• **Stored items**
BEGIN
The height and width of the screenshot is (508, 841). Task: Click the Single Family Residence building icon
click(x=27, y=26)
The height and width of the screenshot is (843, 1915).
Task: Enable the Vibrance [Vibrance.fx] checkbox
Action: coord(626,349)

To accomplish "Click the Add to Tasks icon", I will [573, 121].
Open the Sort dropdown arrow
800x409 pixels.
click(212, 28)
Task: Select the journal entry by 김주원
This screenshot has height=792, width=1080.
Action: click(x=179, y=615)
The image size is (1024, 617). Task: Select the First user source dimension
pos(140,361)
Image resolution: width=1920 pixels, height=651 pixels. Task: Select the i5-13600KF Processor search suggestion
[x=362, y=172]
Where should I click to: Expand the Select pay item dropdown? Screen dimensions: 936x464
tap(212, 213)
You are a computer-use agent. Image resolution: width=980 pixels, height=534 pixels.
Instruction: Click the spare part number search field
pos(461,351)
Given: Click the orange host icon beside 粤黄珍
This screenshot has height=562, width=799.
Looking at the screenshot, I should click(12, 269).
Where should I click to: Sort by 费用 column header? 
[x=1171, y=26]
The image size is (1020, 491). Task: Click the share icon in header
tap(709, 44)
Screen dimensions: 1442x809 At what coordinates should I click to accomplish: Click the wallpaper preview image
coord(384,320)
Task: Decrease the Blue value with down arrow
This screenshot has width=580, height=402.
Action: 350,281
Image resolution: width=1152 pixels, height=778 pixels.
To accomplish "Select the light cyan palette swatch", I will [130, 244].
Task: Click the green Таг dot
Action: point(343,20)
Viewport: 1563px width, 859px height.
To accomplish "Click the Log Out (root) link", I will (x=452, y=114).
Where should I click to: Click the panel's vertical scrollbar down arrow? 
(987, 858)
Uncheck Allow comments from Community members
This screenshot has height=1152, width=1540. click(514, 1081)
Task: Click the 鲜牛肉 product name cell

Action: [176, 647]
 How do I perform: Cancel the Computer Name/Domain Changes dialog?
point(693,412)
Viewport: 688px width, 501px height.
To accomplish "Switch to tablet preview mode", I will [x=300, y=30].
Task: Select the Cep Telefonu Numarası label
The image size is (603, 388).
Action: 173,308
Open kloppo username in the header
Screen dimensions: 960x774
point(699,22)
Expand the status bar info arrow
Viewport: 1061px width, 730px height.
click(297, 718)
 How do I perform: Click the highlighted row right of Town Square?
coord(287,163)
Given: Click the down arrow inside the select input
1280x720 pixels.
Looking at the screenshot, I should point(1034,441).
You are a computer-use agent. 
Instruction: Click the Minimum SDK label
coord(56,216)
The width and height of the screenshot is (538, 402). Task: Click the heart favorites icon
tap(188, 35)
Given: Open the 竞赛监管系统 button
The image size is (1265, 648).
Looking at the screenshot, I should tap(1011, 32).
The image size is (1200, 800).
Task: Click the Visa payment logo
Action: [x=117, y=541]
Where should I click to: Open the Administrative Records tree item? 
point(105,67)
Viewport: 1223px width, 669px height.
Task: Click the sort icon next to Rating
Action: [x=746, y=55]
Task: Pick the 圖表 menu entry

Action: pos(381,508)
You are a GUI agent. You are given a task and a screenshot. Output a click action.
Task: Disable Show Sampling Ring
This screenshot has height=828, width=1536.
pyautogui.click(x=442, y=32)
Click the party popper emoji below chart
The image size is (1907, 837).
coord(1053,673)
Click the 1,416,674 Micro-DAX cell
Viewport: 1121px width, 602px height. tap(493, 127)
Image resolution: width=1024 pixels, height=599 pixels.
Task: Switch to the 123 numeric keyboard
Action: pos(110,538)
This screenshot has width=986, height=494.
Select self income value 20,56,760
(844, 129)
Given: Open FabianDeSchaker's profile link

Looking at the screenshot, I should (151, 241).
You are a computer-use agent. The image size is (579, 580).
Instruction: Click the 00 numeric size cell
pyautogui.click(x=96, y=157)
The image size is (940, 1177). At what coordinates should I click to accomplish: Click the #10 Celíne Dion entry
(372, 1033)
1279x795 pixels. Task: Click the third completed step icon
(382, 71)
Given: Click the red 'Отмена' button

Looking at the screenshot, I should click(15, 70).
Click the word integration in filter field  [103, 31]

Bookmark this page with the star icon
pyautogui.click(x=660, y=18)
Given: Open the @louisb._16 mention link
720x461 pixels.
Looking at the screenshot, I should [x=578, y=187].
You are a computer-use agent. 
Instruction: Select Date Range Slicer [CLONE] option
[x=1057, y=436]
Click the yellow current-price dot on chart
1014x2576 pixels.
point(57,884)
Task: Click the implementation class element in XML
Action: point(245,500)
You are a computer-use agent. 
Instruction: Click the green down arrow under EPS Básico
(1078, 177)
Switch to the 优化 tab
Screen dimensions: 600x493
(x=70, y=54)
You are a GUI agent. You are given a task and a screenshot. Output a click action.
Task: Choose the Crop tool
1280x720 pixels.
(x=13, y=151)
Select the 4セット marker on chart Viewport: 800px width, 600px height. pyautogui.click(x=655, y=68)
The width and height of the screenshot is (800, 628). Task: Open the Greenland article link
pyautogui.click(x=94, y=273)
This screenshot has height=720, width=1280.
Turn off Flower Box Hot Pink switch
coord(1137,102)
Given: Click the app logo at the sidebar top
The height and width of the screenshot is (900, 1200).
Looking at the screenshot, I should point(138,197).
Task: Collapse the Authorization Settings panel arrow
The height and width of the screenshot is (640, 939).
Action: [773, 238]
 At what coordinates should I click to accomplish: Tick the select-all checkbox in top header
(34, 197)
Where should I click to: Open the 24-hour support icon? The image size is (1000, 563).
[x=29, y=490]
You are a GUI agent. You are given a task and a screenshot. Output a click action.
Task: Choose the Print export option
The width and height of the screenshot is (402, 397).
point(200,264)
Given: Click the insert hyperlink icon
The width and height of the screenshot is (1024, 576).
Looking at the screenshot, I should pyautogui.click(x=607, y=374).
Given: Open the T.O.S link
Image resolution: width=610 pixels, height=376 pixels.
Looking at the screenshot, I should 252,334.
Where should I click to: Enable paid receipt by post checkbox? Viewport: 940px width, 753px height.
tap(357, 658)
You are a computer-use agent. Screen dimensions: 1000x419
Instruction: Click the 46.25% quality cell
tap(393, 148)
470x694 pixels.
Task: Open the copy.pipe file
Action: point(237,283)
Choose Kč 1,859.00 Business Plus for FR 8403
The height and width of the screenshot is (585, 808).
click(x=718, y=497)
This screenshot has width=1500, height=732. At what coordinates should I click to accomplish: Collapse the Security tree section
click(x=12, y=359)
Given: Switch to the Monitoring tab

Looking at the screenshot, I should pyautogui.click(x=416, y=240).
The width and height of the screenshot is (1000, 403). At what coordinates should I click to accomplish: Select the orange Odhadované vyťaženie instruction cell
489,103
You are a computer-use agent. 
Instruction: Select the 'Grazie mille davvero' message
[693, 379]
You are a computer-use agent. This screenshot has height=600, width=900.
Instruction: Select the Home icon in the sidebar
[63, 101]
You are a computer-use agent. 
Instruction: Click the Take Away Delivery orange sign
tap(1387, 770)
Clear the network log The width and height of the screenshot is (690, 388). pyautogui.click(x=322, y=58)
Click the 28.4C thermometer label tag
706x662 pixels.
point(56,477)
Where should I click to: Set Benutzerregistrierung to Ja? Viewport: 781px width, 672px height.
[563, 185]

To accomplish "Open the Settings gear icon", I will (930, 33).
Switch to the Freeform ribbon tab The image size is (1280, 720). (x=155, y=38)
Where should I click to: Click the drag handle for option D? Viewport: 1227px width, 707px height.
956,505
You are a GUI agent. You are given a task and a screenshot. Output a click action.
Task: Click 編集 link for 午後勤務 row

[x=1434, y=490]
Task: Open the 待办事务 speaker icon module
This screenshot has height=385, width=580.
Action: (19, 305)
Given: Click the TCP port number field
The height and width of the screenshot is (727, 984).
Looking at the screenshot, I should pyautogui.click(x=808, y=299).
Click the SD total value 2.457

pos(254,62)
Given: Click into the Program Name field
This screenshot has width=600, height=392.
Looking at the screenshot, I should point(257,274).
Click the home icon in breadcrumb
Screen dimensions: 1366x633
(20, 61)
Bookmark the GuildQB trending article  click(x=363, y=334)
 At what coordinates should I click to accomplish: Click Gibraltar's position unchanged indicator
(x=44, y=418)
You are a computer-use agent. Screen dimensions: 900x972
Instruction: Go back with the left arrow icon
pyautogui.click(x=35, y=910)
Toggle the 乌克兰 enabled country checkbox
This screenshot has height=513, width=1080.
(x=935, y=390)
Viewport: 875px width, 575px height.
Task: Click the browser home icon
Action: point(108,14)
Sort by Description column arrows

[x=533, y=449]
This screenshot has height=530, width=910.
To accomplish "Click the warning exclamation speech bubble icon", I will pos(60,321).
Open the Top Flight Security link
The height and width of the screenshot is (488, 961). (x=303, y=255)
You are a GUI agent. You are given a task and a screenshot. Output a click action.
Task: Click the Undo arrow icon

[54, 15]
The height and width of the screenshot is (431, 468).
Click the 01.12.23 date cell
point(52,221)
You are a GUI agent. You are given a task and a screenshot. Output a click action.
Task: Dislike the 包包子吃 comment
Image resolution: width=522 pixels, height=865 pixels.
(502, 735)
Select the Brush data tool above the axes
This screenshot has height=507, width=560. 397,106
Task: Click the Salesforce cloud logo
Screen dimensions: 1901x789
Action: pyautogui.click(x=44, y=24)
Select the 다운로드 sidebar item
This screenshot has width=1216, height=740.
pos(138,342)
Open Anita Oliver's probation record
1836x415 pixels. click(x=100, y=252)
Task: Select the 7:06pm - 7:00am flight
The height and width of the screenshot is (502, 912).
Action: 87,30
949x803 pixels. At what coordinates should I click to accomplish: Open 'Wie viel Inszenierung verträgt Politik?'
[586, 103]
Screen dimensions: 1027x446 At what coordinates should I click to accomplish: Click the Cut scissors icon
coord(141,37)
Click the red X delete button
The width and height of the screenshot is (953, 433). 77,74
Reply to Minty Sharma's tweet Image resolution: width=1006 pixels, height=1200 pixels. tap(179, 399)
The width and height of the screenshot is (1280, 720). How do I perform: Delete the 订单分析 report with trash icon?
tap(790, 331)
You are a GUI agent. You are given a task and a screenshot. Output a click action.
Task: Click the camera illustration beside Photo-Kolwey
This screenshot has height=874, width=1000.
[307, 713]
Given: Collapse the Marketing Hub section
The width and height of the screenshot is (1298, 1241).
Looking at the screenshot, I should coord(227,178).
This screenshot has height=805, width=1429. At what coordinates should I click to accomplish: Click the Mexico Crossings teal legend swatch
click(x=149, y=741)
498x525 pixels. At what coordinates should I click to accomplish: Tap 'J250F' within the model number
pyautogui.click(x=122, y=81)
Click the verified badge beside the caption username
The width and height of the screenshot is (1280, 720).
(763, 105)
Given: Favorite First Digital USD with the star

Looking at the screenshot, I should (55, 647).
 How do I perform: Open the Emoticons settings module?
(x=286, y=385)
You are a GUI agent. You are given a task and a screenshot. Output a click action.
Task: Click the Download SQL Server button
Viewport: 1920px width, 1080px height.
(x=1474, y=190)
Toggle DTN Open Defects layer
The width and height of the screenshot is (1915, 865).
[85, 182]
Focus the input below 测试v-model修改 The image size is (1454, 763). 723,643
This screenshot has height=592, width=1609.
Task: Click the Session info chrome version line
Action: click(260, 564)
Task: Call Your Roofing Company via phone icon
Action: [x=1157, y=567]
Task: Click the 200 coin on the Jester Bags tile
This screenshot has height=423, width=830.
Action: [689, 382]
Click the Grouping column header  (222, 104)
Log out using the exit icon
END
• **What is needed**
List every line above that holds the word "Choose".

• **Output of the exercise**
Task: Choose the Crop tool
Task: Choose the Print export option
Choose Kč 1,859.00 Business Plus for FR 8403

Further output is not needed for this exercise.